→ Problems:
1 - In the tar sand passage, what is added to the bitumen to lower its density before the centrifuge treatment?
2 - Decide whether each statement agrees with the tar sand passage. Answer yes or no for each, and quote the words of the passage that decide it.
(a) Bitumen from the centrifuge treatment usually holds less than 2% water and solids.
(b) Most of the tailings eventually settle out and release their water.
(c) Montmorillanite clays resist attack by caustic soda.
3 - Reproduce the tar sand passage word for word, from "The bitumen froth" up to and including "the tailings pond.".

→ Source passage:
:::::

The bitumen froth from either process contains bitumen, air, solids and trapped water. The solids which are present in the froth are in the form of clays, silt and some sand. From the separating cell the froth is passed to a defrother vessel where the froth is heated and broken to remove the air. Naphtha is then added to cause a reduction in the density of the bitumen, facilitating separation of the water and solids from the bitumen by means of a subsequent centrifuge treatment. The centrifuge treatment first includes a gross centrifuge separation followed by high speed centrifuge separations. The bitumen collected from the centrifuge treatment usually contains less than 2% water and solids and can be passed to the refinery for upgrading. The water and solids released during the centrifuge treatment are passed to the tailings pond.
The tailings in the tailing pond are largely a sludge of caustic soda, solids and water with some bitumen. During the initial years of residence time, some settling takes place in the upper layer of the pond, releasing some of the trapped water. The water released from the sludge can be recycled back into the hot water process. The major portion of the tailings remains as sludge indefinitely. The sludge contains some bitumen and high percentages of solids, mainly in the form of suspended silt and clay.
The tailings ponds are costly to build and maintain. The size of the ponds and their characteristic caustic condition creates serious environmental problems. In addition, environmental concerns exist over the large quantity of water which is required for extraction and which remains locked in the tailings pond after use.
It is known that sludge is formed in the initial conditioning of the tar sand, when the caustic soda attacks the silt and clay particles. The caustic soda causes the clays to swell and disburse into platelets. These platelets are held in suspension and form the gel-like sludge. Expanding-type clays such as the montmorillanite clays are particularly susceptible to caustic attack. Because of the problems caused by sludge formation and the low bitumen recovery available from highly viscous sludges, lower grade tar sands containing high levels of clays cannot be treated satisfactorily using the hot water extraction process.

:::::

→ Provided data:
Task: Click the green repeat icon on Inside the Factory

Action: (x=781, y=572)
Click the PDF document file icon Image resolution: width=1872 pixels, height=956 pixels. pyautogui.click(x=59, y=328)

:::::

→ Correct answers:
1 - Naphtha.

2 -
(a) Yes: "The bitumen collected from the centrifuge treatment usually contains less than 2% water and solids"
(b) No: "The major portion of the tailings remains as sludge indefinitely."
(c) No: "Expanding-type clays such as the montmorillanite clays are particularly susceptible to caustic attack."

3 -
The bitumen froth from either process contains bitumen, air, solids and trapped water. The solids which are present in the froth are in the form of clays, silt and some sand. From the separating cell the froth is passed to a defrother vessel where the froth is heated and broken to remove the air. Naphtha is then added to cause a reduction in the density of the bitumen, facilitating separation of the water and solids from the bitumen by means of a subsequent centrifuge treatment. The centrifuge treatment first includes a gross centrifuge separation followed by high speed centrifuge separations. The bitumen collected from the centrifuge treatment usually contains less than 2% water and solids and can be passed to the refinery for upgrading. The water and solids released during the centrifuge treatment are passed to the tailings pond.